Last week's US punishment of the crypto exchange, adding to a run of stories about problems in this industry, highlights how there's no hiding place for businesses deemed to skirt around the law.
Bankers and regulatory experts said compliance controls are at a
premium in the sector following last week’s $4.3 billion
punishment of the Binance exchange. The proposed
settlement and remedies are subject to court approval.
Changpeng Zhao, chief executive of Binance, last week pleaded guilty to laundering charges by the US Department of Justice, Financial Crimes Enforcement Network, Office of Foreign Assets Control and Commodity Futures Trading Commission (CFTC), according to a statement. As part of the ruling, Zhao must pay $150 million to the CFTC.
In its statement, the CFTC said Zhao and his various companies agreed to a proposed consent order for permanent injunction, civil monetary penalty, and equitable relief which, if entered by the US District Court for the Northern District of Illinois, will resolve all charges the CFTC brought against Zhao and Binance for “knowingly disregarding provisions of the Commodity Exchange Act” to operate an “illegal digital assets derivative exchange.”
The saga, coming within weeks of the conviction of FTX chief executive Sam Bankman-Fried for fraud, shows how authorities, particularly in the US, are determined to crack down on what they see as an unruly sector that is prone to dishonesty and slack practices.
“The Binance settlement with US regulators underscores the need for adequate compliance controls.

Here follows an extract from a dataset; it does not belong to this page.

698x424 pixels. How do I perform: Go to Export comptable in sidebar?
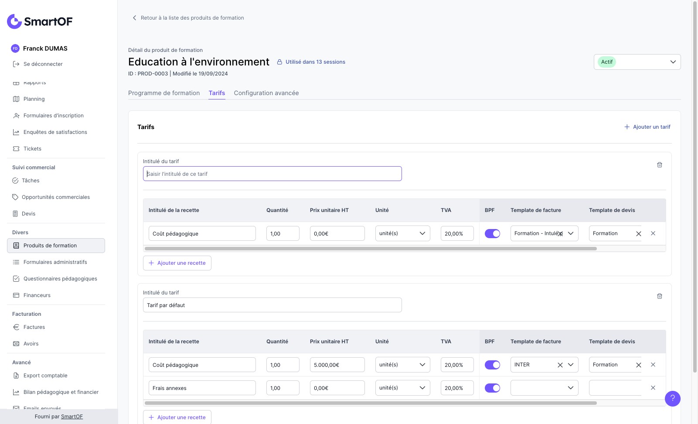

Binance ignored their legal obligations from regulators and didn’t have proper compliance controls in place, thereby allowing money to flow to criminals,” Keith Berry, general manager, financial crime and compliance, Moody’s Analytics, said in a comment on the case. “The rapidly growing yet relatively nascent crypto market has increasingly been targeted and implicated in financial crime due to its borderless nature, which creates the perception that it can be used to obfuscate illicit activities.”
“However, the nature of crypto transactions is that they are traceable and transparent, due in part to the blockchain. Following the money should mean crime can be tackled successfully. And many crypto companies choose to operate with high standards of due diligence and know your customer checks,” Berry added.
JP Morgan has reportedly argued that the US action against
Binance “would see significant reduction of a potential systemic
risk emanating from a hypothetical Binance collapse,” (source:
Coindesk, 24 November).
The action reinforces an “ongoing shift towards regulated crypto entities and instruments which has been the objective of US authorities post FTX’s collapse,” the US bank said.
This news service has chronicled how wealth management, cryptocurrencies and digital assets intersect. Among the challenges is a patchwork of different regulatory regimes around the world. In Switzerland, for example, there are concerns about how FINMA, the federal regulator, intends to police the practice known as “staking”.
In June, this news service exclusively reported that a study of 50 wealth managers holding a total of $1.026 trillion of assets found that 94 per cent of them think that digital assets – a term covering entities ranging from bitcoin to “smart contracts” – can diversify portfolios. On the downside, a number of respondents worry that red tape prevents them from getting access, according to Laser Digital, a digital assets arm of Nomura.
In its statement, the CFTC said the proposed consent order requires Binance to disgorge $1.35 billion of ill-gotten gains and pay a $1.35 billion civil monetary penalty to the CFTC and, as stated above, also obliges Zhao to pay a $150 million civil monetary penalty to the CFTC.
“In addition, the order permanently enjoins Zhao and Binance from willfully evading the CEA; acting as an unregistered futures commission merchant (FCM); operating an illegal digital asset derivatives exchange; and failing to have adequate know-your-customer compliance controls among other illegal activities in the order,” it said. “The defendants must also certify that certain remedial measures have been implemented and Binance must further certify it will take certain remedial steps in the future, including no longer allowing `sub-accounts’ to circumvent Binance’s newly-implemented compliance controls,” the US regulator said.
The regulator last week submitted the proposed consent order to US District Judge Manish Shah for review.
The US Department of Justice and the US Department of the Treasury’s Financial Crimes Enforcement Network (FinCEN) and Office of Foreign Assets Control (OFAC) announced charges against Binance Holdings.
“Binance’s activities undermined the foundation of safe and sound financial markets by intentionally avoiding basic, fundamental obligations that apply to exchanges, all the while collecting approximately $1.35 billion in trading fees from US customers,” CFTC chairman Rostin Behnam said. “American investors, small and large, have demonstrated eagerness to incorporate digital asset products into their portfolios. It is our duty to ensure that when they do so, the full protections afforded by our regulatory oversight are in place, and that illegal and illicit conduct is swiftly addressed.”
“Today’s [24 November] proposed resolution of the CFTC’s action against Zhao and his company makes clear that Binance miscalculated the cost of its corporate strategy of regulatory evasion,” CFTC’s director of enforcement Ian McGinley, said.